Data section Block Start

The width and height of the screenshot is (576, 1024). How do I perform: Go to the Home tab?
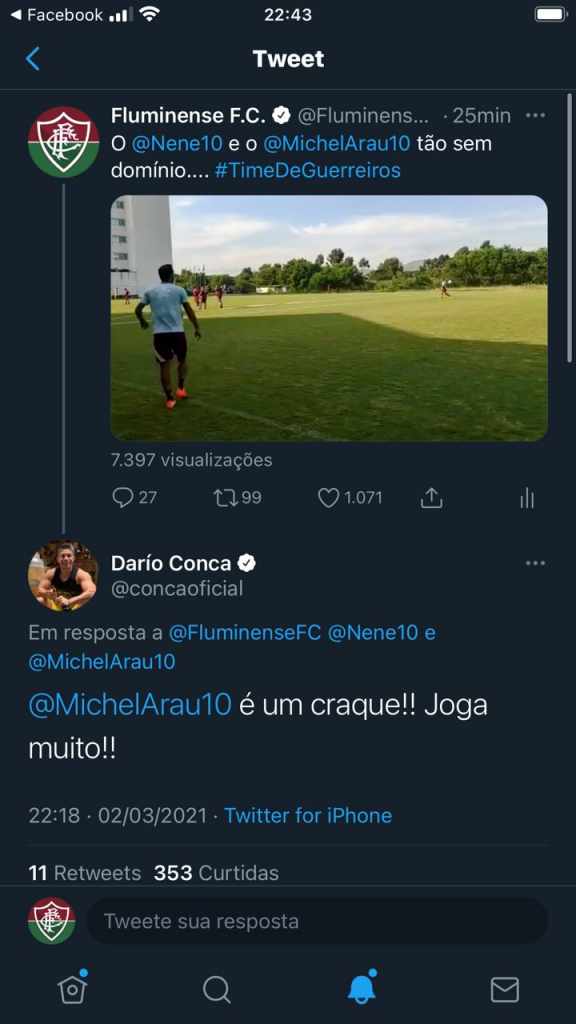click(72, 988)
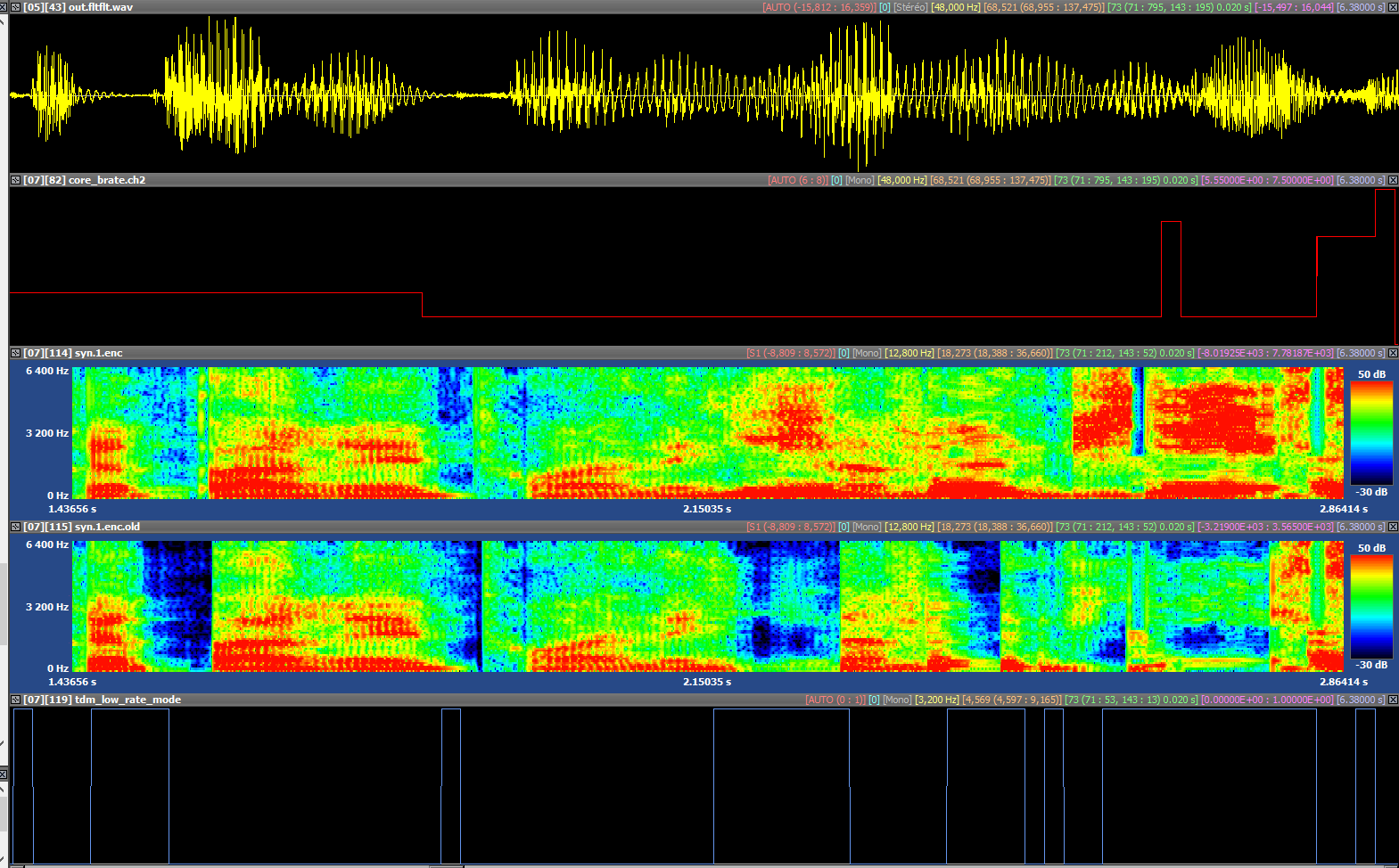The height and width of the screenshot is (868, 1399).
Task: Select the out.fltflt.wav panel title
Action: [78, 7]
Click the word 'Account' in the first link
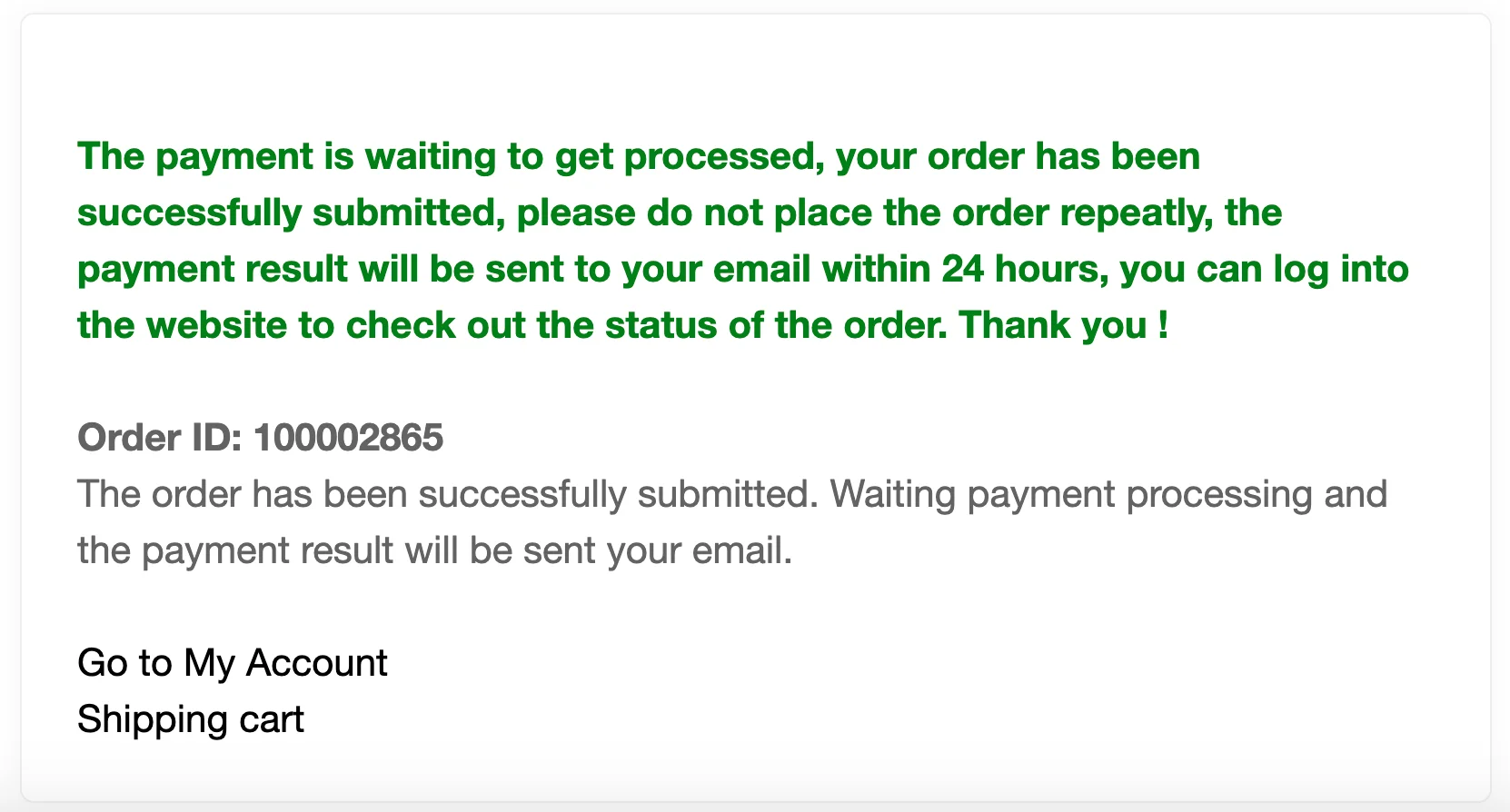 [x=317, y=663]
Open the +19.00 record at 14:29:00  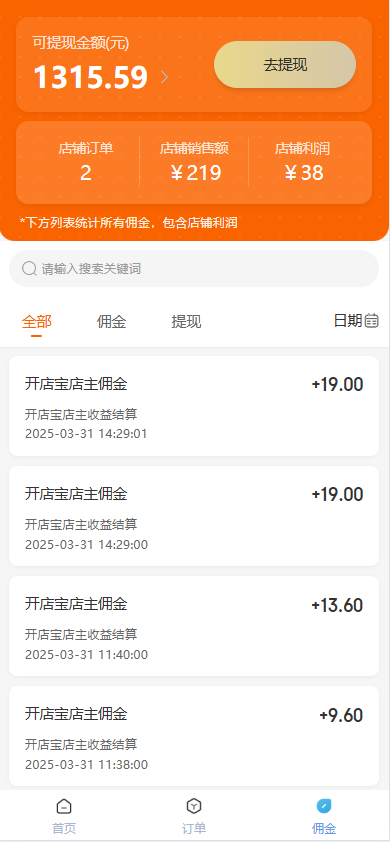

Data section Block End

● **Exercise instructions**:
All of the entries above should be duplicated exactly, except for the pictures.

● **Solution for this task**:
The width and height of the screenshot is (576, 1024). How do I perform: Go to the Home tab?
click(72, 988)
The height and width of the screenshot is (868, 1399).
Task: Select the out.fltflt.wav panel title
Action: [78, 7]
Click the word 'Account' in the first link
 [x=317, y=663]
Open the +19.00 record at 14:29:00  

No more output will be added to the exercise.